* Stored entries:
((

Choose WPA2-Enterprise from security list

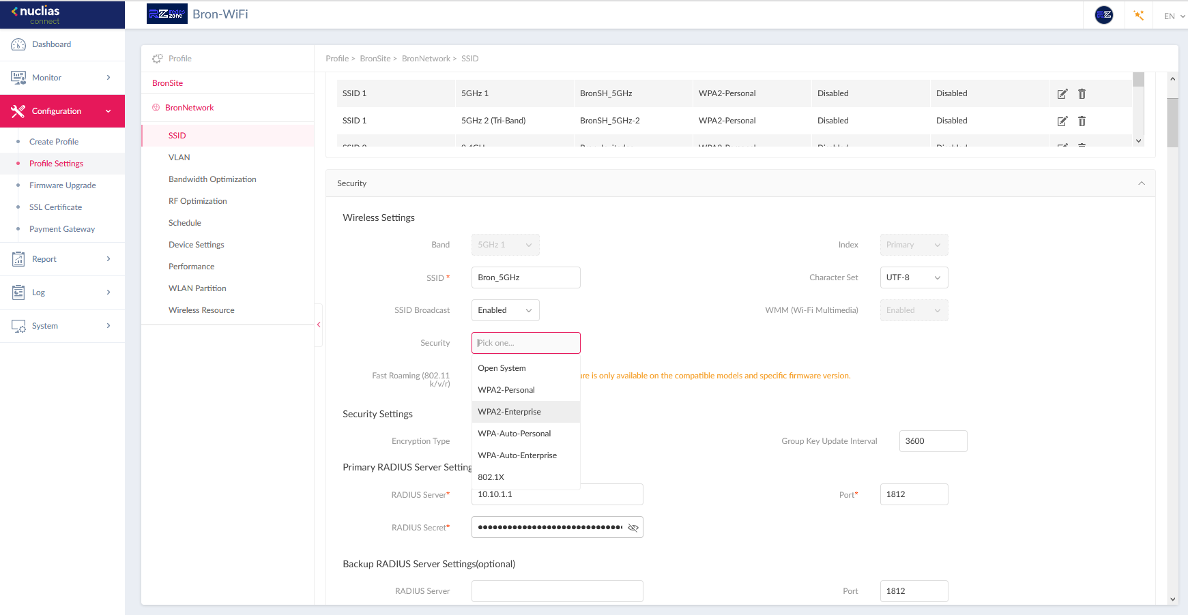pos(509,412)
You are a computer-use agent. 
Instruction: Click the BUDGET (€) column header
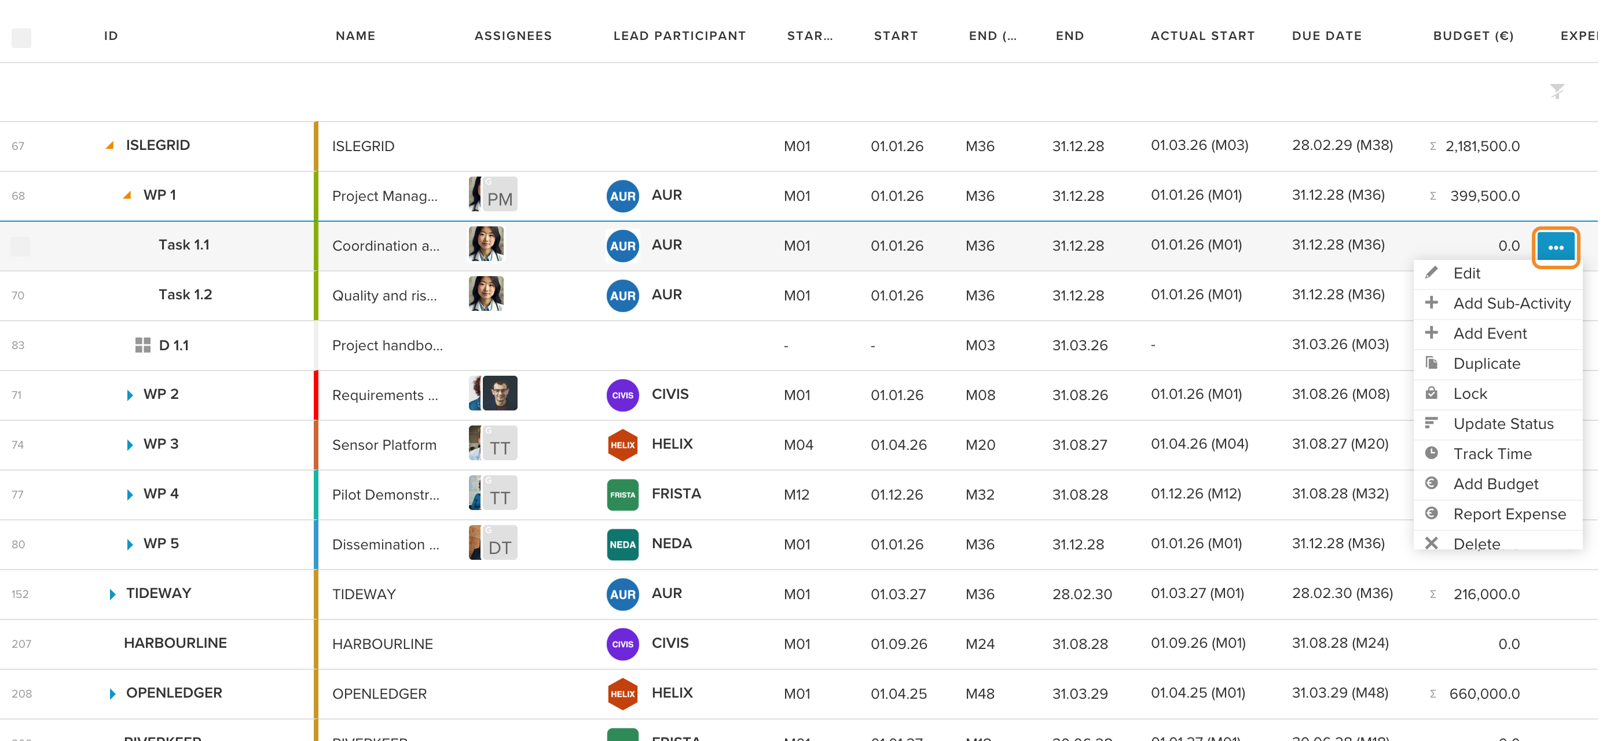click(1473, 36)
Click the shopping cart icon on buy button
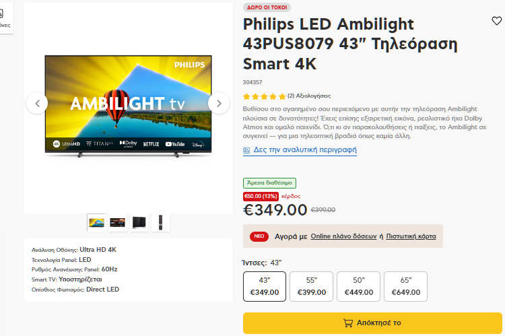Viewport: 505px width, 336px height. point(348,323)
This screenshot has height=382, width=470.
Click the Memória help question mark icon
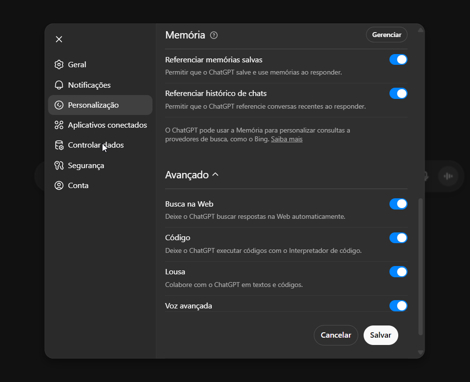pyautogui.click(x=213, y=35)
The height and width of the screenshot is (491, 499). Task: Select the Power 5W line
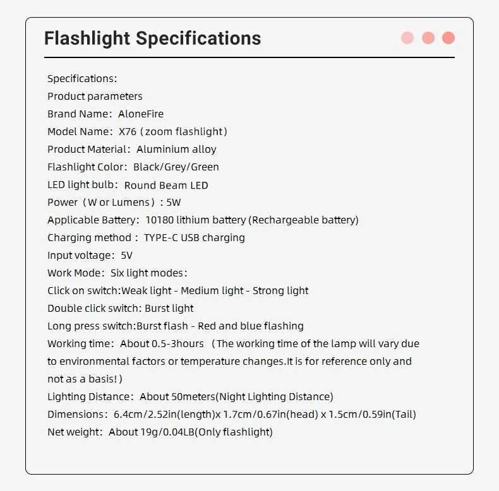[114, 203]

))

* TASK GOAL: Retype, word for word, the line containing "You are a computer-use agent." and each line after it through the end of the data, leaving any picture out.

* EXERCISE SOLUTION:
You are a computer-use agent. 
Instruction: Click the BUDGET (€) column header
click(1473, 36)
Click the shopping cart icon on buy button
Viewport: 505px width, 336px height. point(348,323)
This screenshot has height=382, width=470.
Click the Memória help question mark icon
pyautogui.click(x=213, y=35)
The height and width of the screenshot is (491, 499). Task: Select the Power 5W line
[114, 203]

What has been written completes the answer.